Links to original sources: Wiki Journal Post Full Journal Article
Does treatment with icosapent ethyl reduce ischemic events in patients with elevated triglyceride levels who are receiving statin therapy?
In patients with elevated triglyceride levels despite statin therapy, 2 g of icosapent ethyl twice daily significantly lowered the risk of ischemic events, including cardiovascular death, compared to placebo.
Previous trials with niacin, fibrates, and certain n−3 fatty acids showed no reduction in cardiovascular events despite lowering triglyceride levels. However, the REDUCE-IT trial, using a high dose of a highly purified eicosapentaenoic acid ethyl ester (icosapent ethyl), indicated a beneficial effect on cardiovascular outcomes in a high-risk population already on statin therapy.
As of the knowledge cutoff date for this assistant, potential updates to guidelines reflecting the results of this trial are yet to be published.
This was a multicenter, randomized, double-blind, placebo-controlled trial that enrolled 8,179 patients with established cardiovascular disease or diabetes and additional risk factors, elevated fasting triglyceride levels (135 to 499 mg per deciliter), and low-density lipoprotein cholesterol levels of 41 to 100 mg per deciliter. Participants were randomized to receive either 2 g of icosapent ethyl twice daily or placebo and were followed for a median of 4.9 years.
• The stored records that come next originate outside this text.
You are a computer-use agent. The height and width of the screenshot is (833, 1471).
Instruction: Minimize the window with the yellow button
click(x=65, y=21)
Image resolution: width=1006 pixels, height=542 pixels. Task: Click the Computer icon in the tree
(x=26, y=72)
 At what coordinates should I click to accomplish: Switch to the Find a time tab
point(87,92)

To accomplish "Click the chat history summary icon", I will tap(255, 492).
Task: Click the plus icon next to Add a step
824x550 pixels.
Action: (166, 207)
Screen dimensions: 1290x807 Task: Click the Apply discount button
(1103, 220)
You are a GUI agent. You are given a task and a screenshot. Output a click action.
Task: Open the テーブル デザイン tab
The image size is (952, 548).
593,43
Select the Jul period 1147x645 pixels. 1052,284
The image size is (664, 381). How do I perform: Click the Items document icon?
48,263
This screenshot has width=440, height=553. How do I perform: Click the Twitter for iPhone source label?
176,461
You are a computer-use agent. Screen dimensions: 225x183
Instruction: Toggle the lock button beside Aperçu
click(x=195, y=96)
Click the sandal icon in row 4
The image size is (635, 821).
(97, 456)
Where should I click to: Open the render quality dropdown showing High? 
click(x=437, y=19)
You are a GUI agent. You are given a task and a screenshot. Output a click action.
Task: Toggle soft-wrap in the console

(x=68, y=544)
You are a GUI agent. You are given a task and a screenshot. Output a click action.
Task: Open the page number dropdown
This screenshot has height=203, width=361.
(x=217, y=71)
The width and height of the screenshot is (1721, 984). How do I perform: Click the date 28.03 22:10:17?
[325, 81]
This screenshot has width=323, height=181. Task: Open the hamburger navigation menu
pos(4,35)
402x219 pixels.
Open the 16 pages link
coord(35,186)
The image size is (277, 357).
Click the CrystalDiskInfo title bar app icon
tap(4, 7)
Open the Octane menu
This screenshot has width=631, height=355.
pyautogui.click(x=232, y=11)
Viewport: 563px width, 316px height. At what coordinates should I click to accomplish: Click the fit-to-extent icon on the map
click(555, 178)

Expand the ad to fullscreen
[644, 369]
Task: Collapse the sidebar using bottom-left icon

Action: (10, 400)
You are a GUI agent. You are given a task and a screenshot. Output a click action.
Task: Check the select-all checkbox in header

The trial included adults aged 45 or older with established cardiovascular disease or 50 or older with diabetes plus additional risk factors. The median age was 64, and 28.8% were female.
Patients received either 2 g of icosapent ethyl twice daily, totaling a daily dose of 4 g, or placebo.
- The primary end point was a composite of cardiovascular death, nonfatal myocardial infarction, nonfatal stroke, coronary revascularization, or unstable angina. - The key secondary end point was a composite of cardiovascular death, nonfatal myocardial infarction, or nonfatal stroke.
- The use of ezetimibe or PCSK9 inhibitors was not common during the trial period. - The mineral oil placebo used could potentially have affected statin absorption, which may have influenced the trial outcomes.
The trial was funded by Amarin Pharma.
Additional information can be found in the full text of this article from the New England Journal of Medicine and ClinicalTrials.gov (NCT01492361).